Top of PROVIDED ENTRIES

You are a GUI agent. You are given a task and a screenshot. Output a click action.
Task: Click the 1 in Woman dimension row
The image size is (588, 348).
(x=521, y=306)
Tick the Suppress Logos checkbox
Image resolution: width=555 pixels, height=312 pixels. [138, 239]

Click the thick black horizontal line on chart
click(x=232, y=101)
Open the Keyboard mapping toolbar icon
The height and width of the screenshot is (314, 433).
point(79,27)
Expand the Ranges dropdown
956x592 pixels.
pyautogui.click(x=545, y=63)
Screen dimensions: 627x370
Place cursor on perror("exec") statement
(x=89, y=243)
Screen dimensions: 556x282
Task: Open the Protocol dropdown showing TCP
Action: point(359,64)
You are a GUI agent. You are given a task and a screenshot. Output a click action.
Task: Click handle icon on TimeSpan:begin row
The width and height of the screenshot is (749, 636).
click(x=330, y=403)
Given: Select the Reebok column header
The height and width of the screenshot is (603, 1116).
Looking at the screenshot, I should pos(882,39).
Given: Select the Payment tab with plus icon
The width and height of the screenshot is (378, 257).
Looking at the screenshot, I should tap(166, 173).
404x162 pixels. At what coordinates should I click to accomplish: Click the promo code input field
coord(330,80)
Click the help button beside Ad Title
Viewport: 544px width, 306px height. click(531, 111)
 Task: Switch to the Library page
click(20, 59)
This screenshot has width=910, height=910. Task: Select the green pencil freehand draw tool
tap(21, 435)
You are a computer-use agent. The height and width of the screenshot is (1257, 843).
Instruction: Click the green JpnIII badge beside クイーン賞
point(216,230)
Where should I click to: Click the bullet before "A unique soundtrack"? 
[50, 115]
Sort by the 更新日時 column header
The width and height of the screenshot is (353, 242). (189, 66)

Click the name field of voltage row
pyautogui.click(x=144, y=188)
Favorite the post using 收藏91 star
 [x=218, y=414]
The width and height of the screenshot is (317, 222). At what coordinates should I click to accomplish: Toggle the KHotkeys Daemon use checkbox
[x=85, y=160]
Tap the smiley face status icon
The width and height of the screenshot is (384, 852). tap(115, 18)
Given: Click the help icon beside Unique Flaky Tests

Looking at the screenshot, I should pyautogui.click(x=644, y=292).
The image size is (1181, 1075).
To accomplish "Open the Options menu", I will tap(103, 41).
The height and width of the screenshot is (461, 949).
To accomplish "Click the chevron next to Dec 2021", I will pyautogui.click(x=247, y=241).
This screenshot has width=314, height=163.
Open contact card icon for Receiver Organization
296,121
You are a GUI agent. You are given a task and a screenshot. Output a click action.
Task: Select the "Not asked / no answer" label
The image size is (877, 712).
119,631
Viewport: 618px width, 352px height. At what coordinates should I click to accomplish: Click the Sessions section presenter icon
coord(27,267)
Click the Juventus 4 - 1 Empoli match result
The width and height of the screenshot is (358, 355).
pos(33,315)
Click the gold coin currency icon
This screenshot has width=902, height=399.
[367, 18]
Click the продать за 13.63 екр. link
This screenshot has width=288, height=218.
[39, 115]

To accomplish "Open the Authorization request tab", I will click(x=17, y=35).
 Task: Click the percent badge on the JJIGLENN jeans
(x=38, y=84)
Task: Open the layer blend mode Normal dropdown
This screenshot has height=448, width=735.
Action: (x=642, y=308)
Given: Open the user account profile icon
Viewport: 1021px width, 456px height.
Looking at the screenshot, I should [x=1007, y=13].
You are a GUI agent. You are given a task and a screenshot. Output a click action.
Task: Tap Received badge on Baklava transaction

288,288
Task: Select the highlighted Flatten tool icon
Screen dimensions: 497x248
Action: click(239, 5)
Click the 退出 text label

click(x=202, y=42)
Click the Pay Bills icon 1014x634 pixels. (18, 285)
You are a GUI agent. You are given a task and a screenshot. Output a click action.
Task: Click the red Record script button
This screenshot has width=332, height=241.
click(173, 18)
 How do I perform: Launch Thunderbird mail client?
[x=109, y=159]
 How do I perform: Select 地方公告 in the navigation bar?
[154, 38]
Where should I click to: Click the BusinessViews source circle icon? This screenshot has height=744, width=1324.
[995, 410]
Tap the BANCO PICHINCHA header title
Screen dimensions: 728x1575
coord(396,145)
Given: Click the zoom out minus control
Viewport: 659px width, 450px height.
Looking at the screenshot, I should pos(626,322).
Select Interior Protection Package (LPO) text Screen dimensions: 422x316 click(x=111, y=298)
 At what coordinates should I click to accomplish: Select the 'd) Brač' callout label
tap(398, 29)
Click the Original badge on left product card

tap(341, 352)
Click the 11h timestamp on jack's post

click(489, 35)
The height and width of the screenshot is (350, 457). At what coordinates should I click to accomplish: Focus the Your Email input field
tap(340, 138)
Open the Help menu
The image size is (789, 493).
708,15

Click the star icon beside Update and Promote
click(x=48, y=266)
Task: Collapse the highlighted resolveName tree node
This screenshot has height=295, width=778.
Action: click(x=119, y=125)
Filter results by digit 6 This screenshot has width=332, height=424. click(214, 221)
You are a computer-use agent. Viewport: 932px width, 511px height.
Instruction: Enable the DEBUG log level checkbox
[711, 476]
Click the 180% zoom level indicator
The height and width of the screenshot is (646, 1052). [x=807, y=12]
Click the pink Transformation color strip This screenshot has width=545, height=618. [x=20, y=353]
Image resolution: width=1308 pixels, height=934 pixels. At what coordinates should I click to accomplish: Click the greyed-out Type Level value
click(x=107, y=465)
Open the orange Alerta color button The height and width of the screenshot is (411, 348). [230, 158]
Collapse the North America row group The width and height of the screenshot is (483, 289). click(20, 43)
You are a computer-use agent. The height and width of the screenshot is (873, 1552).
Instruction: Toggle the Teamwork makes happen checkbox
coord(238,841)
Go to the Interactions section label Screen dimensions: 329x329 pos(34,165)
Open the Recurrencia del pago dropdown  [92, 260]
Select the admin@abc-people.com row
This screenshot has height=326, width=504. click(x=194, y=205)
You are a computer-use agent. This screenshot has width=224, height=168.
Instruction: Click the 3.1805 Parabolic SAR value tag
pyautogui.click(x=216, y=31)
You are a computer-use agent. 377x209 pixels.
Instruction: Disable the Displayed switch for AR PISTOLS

Bottom of PROVIDED ENTRIES

▶ _WORK INSTRUCTIONS_
Pick out and copy the lines of the entries that hold the string "will".

▶ _EXERCISE OUTPUT_
To accomplish "Open the Options menu", I will tap(103, 41).
To accomplish "Click the chevron next to Dec 2021", I will pyautogui.click(x=247, y=241).
To accomplish "Open the Authorization request tab", I will click(x=17, y=35).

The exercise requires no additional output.